This is my reaction paper about Skift megatrends 2025 is a megatrend forecast for the year 2025, including counterparts for each written scenario. It explores the future scenarios how the tourism field could have developed after rough pandemic years. The study unit themes come up in the future trends regarding the digital operating environment, for example.
The scenarios tell what has happened in the tourism field in 2025, using data from previous years as a guide. I feel like the first three presented megatrends are the most plausible ones, resonating with the trends we’ve already seen.
The destination matters
The megatrends that caught my eye are destination-decisiveness, leisure travel and hotels being back. There are paralleling themes in the written scenarios; slow traveling movement, and travelers’ (and travel industries) raised consciousness towards the environmental issues that the climate change has brought to our planet.
One scenario presented that online travel agencies and tour operators are offering travelers to change to help the locals developing the area by planting trees etc. I think this is really something that could happen now that people are more acknowledged by the consequences of their daily choices in life. Why not help the local community if you’re enjoying their land and culture?

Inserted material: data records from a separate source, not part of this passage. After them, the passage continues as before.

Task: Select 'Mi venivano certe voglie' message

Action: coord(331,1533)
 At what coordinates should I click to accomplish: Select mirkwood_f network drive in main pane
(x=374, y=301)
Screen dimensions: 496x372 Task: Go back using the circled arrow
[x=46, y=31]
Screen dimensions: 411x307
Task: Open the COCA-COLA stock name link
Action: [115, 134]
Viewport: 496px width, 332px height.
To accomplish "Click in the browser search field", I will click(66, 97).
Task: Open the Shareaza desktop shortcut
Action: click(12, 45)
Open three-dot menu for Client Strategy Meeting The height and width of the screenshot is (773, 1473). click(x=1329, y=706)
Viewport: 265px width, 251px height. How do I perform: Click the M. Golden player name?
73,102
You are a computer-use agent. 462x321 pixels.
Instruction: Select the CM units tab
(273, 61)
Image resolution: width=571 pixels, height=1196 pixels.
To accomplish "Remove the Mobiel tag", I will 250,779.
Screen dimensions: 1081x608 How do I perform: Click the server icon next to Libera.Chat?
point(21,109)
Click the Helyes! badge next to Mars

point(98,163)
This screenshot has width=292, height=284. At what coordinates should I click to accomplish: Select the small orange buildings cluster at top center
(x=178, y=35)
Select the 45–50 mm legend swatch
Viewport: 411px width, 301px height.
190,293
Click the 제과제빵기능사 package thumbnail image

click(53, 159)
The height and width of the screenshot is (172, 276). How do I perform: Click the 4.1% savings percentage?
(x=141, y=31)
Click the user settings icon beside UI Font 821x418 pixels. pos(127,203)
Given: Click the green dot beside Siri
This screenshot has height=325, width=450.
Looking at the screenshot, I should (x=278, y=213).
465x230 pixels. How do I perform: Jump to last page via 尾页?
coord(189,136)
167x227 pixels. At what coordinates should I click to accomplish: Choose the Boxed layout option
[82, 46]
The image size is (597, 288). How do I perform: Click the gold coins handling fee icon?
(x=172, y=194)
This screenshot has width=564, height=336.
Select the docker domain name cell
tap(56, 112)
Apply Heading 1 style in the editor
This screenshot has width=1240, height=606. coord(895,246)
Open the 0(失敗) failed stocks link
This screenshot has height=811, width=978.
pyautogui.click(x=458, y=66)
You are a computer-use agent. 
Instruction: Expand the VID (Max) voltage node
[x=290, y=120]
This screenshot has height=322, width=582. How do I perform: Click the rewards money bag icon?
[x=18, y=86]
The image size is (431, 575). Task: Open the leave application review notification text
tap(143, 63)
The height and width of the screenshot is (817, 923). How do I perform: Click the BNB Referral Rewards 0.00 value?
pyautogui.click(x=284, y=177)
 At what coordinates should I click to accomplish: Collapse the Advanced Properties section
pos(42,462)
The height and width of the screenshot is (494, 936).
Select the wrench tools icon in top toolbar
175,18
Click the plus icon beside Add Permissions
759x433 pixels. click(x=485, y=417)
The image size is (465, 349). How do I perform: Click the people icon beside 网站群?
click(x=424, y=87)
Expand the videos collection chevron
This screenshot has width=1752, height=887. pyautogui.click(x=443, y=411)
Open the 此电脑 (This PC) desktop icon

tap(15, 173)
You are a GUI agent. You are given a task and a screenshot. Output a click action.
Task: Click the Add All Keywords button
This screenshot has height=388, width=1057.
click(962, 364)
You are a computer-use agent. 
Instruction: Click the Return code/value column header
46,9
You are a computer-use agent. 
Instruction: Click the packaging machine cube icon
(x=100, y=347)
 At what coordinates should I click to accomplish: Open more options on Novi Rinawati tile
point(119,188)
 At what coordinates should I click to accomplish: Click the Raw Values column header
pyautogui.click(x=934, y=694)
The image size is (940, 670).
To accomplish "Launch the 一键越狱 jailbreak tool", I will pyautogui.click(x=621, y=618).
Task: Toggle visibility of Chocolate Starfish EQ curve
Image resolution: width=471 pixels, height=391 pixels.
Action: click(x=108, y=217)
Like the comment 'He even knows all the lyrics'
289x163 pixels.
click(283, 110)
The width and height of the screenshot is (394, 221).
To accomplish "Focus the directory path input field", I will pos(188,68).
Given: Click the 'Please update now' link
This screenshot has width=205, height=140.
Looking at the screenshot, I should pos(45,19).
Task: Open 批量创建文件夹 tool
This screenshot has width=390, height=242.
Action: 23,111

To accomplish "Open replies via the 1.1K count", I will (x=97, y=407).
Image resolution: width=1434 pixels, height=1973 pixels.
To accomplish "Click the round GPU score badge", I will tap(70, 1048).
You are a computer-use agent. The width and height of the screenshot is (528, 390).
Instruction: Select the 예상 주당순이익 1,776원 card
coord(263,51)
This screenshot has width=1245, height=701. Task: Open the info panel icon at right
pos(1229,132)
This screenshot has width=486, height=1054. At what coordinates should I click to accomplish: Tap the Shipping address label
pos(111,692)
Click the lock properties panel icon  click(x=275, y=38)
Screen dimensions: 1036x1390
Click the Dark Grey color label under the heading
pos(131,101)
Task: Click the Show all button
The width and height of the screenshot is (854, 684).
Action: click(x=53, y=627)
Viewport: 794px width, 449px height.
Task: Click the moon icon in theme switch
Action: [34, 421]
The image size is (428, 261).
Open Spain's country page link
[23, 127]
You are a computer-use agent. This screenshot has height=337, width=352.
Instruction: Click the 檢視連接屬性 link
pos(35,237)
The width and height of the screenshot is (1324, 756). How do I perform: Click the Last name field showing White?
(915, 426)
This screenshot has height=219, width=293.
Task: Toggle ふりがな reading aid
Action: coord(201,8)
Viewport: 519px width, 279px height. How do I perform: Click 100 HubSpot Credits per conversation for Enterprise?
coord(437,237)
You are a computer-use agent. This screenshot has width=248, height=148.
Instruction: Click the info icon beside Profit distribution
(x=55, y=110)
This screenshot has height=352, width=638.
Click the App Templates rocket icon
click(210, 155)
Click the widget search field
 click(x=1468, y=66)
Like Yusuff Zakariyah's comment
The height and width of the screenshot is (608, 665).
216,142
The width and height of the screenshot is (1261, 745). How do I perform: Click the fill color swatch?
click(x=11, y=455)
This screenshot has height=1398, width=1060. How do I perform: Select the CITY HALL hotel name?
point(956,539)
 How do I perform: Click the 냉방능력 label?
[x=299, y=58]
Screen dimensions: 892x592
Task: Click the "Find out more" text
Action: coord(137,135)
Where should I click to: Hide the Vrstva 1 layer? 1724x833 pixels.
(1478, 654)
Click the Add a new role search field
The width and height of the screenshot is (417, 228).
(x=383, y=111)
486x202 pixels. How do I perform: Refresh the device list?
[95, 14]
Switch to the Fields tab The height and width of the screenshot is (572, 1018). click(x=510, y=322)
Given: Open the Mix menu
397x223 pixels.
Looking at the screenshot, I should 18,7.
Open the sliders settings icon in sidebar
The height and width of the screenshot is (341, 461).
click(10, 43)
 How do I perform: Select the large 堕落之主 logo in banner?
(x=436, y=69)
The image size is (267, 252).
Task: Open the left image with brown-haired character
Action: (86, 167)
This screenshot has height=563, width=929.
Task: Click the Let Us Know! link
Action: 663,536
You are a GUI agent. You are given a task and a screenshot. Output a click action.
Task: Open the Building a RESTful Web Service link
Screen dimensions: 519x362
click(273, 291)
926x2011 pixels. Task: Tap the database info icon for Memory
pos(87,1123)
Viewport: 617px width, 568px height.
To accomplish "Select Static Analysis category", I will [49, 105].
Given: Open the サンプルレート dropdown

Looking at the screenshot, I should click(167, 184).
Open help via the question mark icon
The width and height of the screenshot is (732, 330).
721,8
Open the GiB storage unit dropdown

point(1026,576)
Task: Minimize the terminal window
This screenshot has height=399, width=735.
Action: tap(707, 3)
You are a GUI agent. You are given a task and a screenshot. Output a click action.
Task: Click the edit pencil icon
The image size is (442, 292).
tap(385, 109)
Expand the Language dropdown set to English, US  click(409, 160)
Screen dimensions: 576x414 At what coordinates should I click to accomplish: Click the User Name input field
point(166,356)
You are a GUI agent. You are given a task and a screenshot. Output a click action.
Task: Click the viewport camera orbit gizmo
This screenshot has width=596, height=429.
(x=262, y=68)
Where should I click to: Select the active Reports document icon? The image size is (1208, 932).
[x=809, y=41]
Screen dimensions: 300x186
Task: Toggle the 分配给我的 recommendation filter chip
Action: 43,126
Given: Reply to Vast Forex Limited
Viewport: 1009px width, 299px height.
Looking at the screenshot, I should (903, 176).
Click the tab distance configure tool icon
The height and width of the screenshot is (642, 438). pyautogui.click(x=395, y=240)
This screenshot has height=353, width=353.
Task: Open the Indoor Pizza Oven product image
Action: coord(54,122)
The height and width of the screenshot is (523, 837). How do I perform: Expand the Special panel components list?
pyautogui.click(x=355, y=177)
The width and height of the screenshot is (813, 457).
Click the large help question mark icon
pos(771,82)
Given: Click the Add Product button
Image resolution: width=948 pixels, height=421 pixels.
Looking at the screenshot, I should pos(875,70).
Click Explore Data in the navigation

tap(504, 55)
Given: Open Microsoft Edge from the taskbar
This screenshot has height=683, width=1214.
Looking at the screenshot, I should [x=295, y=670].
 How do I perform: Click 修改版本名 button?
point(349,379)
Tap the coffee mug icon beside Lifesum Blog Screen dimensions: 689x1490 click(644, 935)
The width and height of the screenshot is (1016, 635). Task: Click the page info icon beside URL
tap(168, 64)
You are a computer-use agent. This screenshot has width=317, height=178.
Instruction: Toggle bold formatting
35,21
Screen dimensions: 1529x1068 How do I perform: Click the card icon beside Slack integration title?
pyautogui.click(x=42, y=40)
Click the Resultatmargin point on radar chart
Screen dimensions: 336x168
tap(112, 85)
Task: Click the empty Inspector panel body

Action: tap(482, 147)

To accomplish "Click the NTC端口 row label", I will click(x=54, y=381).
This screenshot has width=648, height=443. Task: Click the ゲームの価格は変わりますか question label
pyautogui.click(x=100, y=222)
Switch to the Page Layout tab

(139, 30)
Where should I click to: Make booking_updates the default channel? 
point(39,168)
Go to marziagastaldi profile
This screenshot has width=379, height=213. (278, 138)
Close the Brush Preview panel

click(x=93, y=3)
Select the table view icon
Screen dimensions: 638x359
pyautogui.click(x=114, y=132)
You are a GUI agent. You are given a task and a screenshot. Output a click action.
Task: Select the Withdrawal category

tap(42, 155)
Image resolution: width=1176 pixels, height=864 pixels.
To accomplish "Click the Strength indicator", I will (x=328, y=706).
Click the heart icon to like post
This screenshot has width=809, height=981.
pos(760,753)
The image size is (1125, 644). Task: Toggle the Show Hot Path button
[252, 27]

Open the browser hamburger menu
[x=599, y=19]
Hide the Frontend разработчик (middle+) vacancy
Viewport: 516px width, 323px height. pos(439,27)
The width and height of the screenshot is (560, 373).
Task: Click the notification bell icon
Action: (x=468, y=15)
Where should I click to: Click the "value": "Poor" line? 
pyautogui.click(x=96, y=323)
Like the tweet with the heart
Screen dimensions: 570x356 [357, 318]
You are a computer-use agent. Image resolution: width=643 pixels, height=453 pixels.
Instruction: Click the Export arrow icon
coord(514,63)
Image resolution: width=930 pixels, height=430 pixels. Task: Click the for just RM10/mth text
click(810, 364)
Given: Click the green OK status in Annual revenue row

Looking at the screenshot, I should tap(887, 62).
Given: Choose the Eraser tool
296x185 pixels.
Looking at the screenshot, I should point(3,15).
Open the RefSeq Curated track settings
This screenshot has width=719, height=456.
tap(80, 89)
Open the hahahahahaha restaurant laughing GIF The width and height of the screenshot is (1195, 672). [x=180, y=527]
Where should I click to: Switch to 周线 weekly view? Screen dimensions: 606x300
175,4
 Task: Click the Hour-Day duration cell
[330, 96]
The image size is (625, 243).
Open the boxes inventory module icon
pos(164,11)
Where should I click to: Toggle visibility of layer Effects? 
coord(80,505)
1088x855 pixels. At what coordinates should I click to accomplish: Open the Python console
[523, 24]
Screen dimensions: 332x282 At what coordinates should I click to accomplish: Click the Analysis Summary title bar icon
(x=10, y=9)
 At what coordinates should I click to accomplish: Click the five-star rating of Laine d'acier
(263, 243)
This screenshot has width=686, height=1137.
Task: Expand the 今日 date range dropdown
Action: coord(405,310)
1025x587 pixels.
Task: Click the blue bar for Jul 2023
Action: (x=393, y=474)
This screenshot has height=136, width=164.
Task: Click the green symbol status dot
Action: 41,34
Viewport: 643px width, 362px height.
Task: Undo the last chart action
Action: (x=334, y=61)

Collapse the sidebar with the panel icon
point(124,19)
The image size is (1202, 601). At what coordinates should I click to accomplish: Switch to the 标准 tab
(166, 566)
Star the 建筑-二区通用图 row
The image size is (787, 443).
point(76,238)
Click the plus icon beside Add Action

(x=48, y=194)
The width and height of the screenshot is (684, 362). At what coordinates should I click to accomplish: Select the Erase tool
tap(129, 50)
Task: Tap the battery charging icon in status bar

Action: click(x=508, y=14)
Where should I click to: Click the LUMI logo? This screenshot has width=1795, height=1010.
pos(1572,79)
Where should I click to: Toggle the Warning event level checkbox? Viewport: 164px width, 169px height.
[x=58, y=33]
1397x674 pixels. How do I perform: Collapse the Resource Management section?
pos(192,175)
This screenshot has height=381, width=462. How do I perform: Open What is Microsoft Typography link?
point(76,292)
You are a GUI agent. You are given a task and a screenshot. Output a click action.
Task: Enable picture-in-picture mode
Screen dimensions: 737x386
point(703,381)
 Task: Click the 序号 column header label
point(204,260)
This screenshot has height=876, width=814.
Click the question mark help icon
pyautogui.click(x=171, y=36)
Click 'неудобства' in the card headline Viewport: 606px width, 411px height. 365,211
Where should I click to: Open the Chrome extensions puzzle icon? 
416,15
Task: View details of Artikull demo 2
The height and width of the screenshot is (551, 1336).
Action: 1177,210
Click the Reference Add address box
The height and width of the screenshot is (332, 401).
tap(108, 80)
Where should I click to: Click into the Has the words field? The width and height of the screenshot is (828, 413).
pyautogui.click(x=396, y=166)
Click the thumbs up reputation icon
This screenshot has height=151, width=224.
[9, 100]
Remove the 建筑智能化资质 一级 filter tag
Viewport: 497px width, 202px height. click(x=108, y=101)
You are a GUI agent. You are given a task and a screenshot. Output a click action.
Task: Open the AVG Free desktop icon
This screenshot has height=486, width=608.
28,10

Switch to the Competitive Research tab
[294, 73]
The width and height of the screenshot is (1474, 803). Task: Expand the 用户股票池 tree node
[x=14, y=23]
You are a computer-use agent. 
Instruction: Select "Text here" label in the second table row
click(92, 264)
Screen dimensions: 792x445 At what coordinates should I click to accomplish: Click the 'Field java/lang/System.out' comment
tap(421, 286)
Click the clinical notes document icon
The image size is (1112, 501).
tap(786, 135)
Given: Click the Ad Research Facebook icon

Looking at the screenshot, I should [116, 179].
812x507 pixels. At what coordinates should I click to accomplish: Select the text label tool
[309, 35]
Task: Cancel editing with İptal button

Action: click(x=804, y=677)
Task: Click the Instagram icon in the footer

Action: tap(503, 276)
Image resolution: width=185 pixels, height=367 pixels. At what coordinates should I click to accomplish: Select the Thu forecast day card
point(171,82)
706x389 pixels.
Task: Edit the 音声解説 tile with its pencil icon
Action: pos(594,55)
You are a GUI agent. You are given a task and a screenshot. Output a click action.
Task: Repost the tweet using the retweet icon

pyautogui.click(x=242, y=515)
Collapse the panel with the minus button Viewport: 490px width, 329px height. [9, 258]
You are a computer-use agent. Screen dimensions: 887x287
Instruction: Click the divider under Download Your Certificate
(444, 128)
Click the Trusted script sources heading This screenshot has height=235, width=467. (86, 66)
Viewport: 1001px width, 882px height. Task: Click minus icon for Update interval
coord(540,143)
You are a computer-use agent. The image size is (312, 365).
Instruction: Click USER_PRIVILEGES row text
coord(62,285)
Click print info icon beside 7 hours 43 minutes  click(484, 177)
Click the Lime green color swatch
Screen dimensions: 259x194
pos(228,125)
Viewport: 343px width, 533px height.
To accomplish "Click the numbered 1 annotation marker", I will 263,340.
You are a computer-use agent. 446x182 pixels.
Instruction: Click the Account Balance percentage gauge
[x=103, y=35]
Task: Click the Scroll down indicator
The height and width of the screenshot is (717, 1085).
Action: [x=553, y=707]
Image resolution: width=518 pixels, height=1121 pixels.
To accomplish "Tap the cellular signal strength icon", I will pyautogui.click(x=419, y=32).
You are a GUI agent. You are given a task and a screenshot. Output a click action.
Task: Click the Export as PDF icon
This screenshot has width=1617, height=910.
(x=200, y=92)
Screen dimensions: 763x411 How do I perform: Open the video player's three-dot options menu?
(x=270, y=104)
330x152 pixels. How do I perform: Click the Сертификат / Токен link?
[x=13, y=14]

Predictions show that leisure travel will continue to prioritize domestic options, indicating its enduring allure. In the text it says, “travelers are favoring coastal drive-to-destinations, wellness-oriented rural areas and cultural experiences within 100 miles”. These wellness-oriented and cultural experiences keywords are also reflecting the destination decisiveness and slow travel megatrend, I’d see. Global political instabilities, climate change effects, and a stronger sense of community encourage for domestic travel. If the governments are investing in the roads and infrastructure, it can develop domestic traveling.
But if cities rethink mobility, address pollution and improve air quality, the people who escaped cities in the pandemic years are now coming back. As the technology has advanced and changed the tourism industry with their new contactless inventions during the pandemic, all that technology is expected to stay, as it also has cost-cutting benefits. If people travel long-haul more seamlessly with contactless airports and technological advantages in immigration processing, they surely won’t stay inside the domestic lines.
Hotels in change
The pandemic surely changed the way hotels worked, and in the megatrend predictions the same way seems to continue. Inspired by the not cleaning the rooms daily, in the prediction hotels cut labor costs tied to heavily staffed front desks and unbundle the services, charging for them separately, the text says. In my opinion, it’s at the same time a good and a bad thing. In the environmental and financial point of view it seems to cut costs and save resources, but in my mind, it doesn’t sound very appalling if the services are purchasable. The daily room cleaning should still belong in the service but have an option for the customer to decide; maybe it’ll make the customer feel like they have contributed to the fight against the climate change by choosing not to get the daily cleaning.
Another point in the text was that the vacation travelers want to book a home or condo through short-term rental just like Airbnb has showed to us. That trend seems not to fade away, and the megatrend shows that hotels chains and brands are building own resorts and such. This makes me think is there enough real estate in relation to demand or will people miss the services the hotels provided? Is it profitable enough in a long term to accommodate fewer people with a cost of building new buildings like rental apartments?
Other megatrends
Other megatrends in the text mentioning were about remote working becoming a big business, Asians rediscovering local destinations and the subscription model becoming a mainstream business model for the industry.
I can see people will take advantage of the technology and stay working remotely despite going back to the office is possible again. When people realize there’s a chance to make the same work from another side of the world as it would be in their office. Experiencing the world while working as a full-time office worker shouldn’t be just salespeople and executives’ privilege. Regular people should have that chance too. And with this way, it truly can happen.
If I had a change to have a “Netflix for tourism” and pay a monthly fee in exchange to get three package holidays, I’d be interested. I think it would be an easy way to go explore the world and support the tourism business. It also makes me think would it also reduce the destinations available if the companies are collaborating with this subscription platform. And if it’s the mainstream, what happens to the smaller businesses? But like in the movie industry, there is always an audience for the indie films. Maybe the small tourism businesses can stay alive despite being in the shadows of the subscription platform of traveling.
What if the bad times haven’t ended?
In conclusion, the tourism industry has changed permanently with the global pandemic. The values of the travelers are changing with the rising consciousness, and the developed technology within contactless services are here to stay due its cost-saving impact. In my reference material, I noticed the scenarios stayed pretty much in the same megatrends that are already familiar; climate change effects, digitalization, and developing technology.
We’re now in a global economic slump and economical recovering from the pandemic’s effects and there’s wars and other crisis going on. Covid-19 was only part of it. It made me think what kind of megatrends those would’ve birth as people don’t have money to travel and how would the affordable domestic traveling look like? The borders might be open, but is there money to take to other destinations?